PROBLEM DESCRIPTION — Extract the lines of the listing below verbatim, beginning with its first line and stopping after the line that contains "pos(352,104)".

Entries from a dataset
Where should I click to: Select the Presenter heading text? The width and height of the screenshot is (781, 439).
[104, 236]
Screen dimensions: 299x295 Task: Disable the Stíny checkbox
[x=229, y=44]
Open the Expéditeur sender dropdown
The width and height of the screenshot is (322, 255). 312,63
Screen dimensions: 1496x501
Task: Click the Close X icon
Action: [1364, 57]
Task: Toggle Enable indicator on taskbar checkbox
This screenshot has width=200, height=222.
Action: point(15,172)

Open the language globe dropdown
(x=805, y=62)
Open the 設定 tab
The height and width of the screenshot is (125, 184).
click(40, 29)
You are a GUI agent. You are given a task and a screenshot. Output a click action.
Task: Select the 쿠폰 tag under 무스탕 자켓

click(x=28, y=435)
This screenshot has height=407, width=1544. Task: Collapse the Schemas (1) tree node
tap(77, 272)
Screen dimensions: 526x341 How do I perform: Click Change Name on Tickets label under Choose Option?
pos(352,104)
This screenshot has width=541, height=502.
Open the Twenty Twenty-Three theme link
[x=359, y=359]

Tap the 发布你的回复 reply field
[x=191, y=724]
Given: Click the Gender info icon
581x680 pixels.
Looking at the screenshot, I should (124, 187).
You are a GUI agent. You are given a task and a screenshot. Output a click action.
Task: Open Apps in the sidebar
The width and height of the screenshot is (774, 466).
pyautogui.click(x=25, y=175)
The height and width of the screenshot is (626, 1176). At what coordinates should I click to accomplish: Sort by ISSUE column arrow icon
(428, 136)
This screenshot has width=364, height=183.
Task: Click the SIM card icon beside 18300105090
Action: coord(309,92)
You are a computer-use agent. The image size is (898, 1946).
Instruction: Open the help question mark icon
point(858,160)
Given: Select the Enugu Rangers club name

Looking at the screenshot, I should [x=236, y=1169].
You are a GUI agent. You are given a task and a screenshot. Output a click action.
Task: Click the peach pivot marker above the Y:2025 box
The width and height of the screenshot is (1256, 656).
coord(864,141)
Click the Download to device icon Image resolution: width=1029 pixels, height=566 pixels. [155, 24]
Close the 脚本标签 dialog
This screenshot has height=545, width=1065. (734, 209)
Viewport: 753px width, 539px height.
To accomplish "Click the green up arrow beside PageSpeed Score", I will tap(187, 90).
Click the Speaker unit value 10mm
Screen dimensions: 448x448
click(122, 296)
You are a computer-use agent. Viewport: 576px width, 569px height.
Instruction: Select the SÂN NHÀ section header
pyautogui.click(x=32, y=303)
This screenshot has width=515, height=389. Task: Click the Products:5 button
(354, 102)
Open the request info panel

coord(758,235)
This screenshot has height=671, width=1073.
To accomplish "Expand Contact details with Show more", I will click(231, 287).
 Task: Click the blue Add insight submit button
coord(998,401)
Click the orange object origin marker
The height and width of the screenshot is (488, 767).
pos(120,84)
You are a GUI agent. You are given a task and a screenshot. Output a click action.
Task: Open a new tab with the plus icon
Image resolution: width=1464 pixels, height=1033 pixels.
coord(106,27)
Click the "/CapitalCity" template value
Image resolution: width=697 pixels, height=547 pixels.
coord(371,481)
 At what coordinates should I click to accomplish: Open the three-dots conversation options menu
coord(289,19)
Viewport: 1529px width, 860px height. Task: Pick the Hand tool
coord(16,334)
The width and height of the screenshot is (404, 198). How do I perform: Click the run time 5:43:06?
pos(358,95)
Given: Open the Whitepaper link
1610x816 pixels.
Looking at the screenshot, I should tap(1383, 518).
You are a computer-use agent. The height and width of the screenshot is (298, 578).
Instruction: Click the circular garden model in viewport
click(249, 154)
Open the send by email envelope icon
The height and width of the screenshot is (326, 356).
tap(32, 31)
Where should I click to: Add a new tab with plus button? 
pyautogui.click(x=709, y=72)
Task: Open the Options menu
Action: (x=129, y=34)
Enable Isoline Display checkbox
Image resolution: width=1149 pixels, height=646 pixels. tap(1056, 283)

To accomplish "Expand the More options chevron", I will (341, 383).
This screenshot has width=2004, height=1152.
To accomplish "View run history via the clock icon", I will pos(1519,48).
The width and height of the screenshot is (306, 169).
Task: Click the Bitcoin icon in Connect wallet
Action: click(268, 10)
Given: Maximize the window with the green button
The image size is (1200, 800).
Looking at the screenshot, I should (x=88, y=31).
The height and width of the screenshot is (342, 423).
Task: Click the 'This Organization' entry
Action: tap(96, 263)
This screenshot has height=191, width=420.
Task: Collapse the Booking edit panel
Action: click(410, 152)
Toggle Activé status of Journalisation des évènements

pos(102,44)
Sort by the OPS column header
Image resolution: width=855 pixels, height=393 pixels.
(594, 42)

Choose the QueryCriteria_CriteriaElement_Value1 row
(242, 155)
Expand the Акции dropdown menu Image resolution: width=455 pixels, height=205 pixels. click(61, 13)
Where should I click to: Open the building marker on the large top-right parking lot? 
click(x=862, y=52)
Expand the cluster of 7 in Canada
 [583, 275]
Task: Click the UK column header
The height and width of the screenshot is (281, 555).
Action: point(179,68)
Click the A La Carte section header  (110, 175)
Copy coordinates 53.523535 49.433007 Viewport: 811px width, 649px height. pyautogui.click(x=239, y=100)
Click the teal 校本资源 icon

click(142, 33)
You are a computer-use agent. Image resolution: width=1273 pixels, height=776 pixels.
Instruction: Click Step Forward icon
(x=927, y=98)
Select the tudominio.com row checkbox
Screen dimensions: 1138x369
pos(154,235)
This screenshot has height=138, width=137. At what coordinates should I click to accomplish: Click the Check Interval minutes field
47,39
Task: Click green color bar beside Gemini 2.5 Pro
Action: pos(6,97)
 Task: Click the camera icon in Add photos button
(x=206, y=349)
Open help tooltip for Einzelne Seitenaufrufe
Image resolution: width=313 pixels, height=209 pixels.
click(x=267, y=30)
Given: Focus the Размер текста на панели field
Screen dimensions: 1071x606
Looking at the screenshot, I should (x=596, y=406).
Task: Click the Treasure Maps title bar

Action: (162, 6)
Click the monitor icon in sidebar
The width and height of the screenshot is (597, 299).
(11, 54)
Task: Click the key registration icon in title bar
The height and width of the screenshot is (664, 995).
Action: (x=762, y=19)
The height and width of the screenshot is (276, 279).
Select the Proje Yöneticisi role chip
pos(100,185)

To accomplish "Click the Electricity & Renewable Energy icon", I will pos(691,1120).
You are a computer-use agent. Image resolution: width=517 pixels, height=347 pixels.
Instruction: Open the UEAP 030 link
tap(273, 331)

RESULT FOR THIS EXERCISE —
Where should I click to: Select the Presenter heading text? The width and height of the screenshot is (781, 439).
[104, 236]
Screen dimensions: 299x295 Task: Disable the Stíny checkbox
[x=229, y=44]
Open the Expéditeur sender dropdown
The width and height of the screenshot is (322, 255). 312,63
Screen dimensions: 1496x501
Task: Click the Close X icon
Action: [1364, 57]
Task: Toggle Enable indicator on taskbar checkbox
This screenshot has width=200, height=222.
Action: point(15,172)

Open the language globe dropdown
(x=805, y=62)
Open the 設定 tab
The height and width of the screenshot is (125, 184).
click(40, 29)
You are a GUI agent. You are given a task and a screenshot. Output a click action.
Task: Select the 쿠폰 tag under 무스탕 자켓

click(x=28, y=435)
This screenshot has height=407, width=1544. Task: Collapse the Schemas (1) tree node
tap(77, 272)
Screen dimensions: 526x341 How do I perform: Click Change Name on Tickets label under Choose Option?
pos(352,104)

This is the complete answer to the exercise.